Through one move after another, through great material loss, she had kept that piece of broken, and I can't even type without the tears coming for the love of it.
The Lord reminded me that our broken is still remembered, still valuable if we will let Him use it.
It doesn't have to be much, just a stirring in your heart, an exciting spark of something that the Lord impresses upon you.
Whatever it is, might I ask you to jump in with two feet and use that to bring Him glory?
This week I was reminded that we only have this one, lovely life. There are only so many days left for each and every one of us to please the Lord as only WE can through the talents HE has placed inside every single one of us.
You are broken? So am I.
You feel a bit uncomfortable? Me too.
You wonder if you have a gift or talent? YOU DO!
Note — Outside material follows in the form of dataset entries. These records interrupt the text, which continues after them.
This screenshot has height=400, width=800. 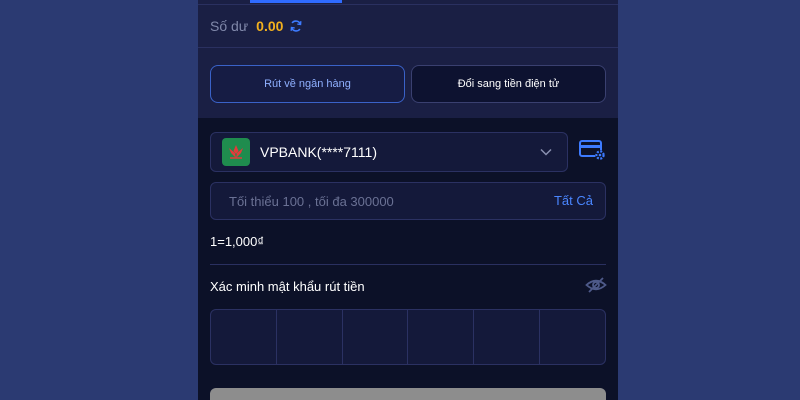 I want to click on withdraw-to-bank-button: Rút về ngân hàng, so click(x=308, y=84).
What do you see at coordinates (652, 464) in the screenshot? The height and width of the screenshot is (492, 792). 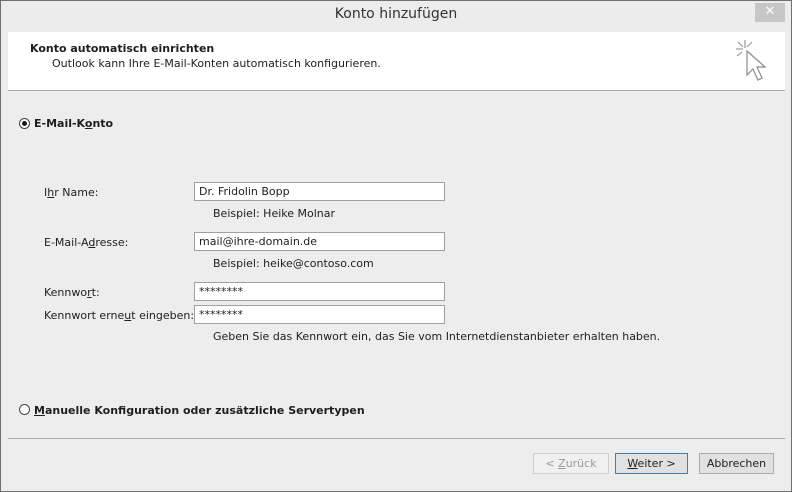 I see `next-button: Weiter >` at bounding box center [652, 464].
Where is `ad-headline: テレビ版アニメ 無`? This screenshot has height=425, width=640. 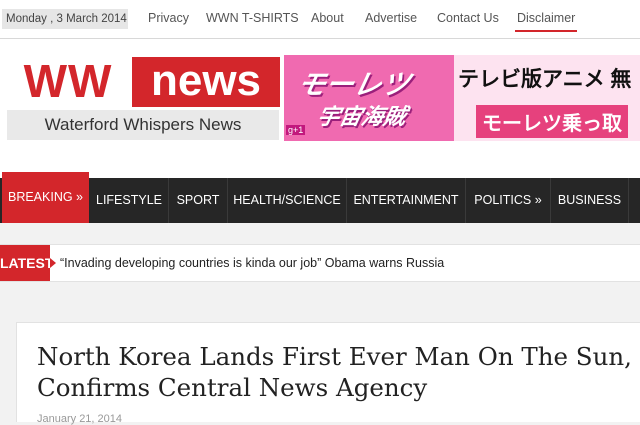
ad-headline: テレビ版アニメ 無 is located at coordinates (545, 80).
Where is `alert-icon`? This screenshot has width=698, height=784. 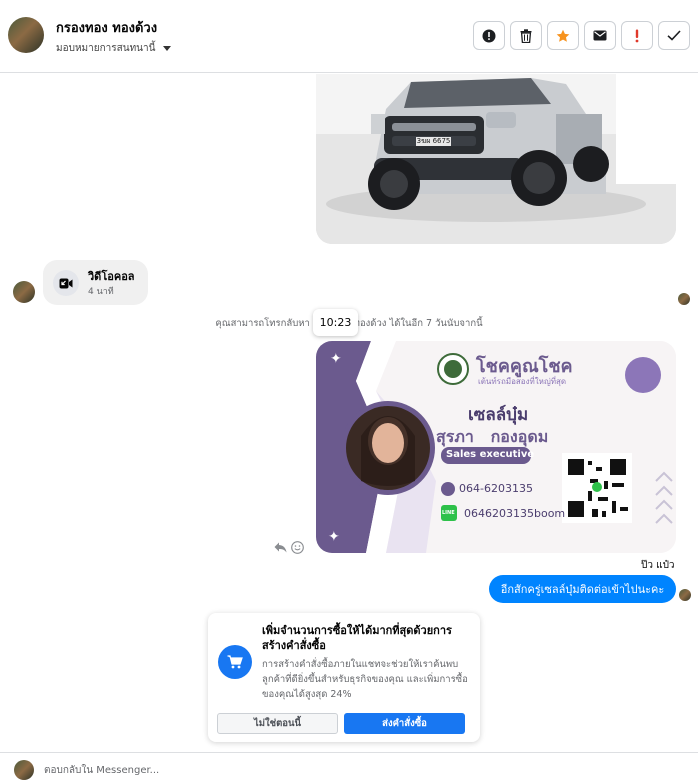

You are sitting behind a computer sweating like crazy half for the excitement of what you know the Lord is asking you to do and half for fear? Okay maybe that's just me.
Whatever it is that has been in your heart for a long time now, that one thing that makes you smile and dream big for God?
That talent that you aren't brave enough to use?
Would you ask the Lord to show you how he wants you to use that today, this week, to bring Him honor?
Dream big! Take the leap! Only look at His smile of approval! Squash your fear with faith!
You were created to do amazingly lovely things for HIM, I just know it.